• **Task**:
Arrange the lines from the start of the records through the line containing "point(27,17)" as a two-column CSV with the columns text and answer, one row for each text paired with its answer. Put each value in a single quoted field, with line breaks turned into spaces.

A run of records:

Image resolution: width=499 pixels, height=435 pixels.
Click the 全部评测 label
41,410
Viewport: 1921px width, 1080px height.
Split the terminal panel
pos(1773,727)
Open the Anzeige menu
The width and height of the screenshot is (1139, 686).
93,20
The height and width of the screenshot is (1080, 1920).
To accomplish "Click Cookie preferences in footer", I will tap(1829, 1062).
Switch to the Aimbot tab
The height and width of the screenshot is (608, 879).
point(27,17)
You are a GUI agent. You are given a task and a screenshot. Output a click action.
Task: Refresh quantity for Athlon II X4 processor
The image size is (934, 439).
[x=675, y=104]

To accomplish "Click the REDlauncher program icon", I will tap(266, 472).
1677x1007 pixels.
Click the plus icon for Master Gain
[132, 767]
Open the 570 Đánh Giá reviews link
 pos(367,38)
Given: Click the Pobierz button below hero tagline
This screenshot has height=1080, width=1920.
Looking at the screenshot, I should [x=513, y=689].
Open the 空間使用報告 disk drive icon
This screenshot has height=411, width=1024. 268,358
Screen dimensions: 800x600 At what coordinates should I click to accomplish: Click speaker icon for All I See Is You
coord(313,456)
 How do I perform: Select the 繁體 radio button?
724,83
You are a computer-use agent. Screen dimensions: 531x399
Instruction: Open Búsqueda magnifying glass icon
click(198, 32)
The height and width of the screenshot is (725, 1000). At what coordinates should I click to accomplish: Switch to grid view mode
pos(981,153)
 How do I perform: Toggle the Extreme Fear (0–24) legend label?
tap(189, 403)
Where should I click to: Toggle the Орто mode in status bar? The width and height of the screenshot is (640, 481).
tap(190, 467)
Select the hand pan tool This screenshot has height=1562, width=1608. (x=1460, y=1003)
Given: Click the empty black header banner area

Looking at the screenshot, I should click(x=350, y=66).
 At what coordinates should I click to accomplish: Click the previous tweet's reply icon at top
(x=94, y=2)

• **Correct response**:
text,answer
"Image resolution: width=499 pixels, height=435 pixels. Click the 全部评测 label","41,410"
"Viewport: 1921px width, 1080px height. Split the terminal panel","pos(1773,727)"
"Open the Anzeige menu The width and height of the screenshot is (1139, 686).","93,20"
"The height and width of the screenshot is (1080, 1920). To accomplish ""Click Cookie preferences in footer"",","I will tap(1829, 1062)."
"Switch to the Aimbot tab The height and width of the screenshot is (608, 879).","point(27,17)"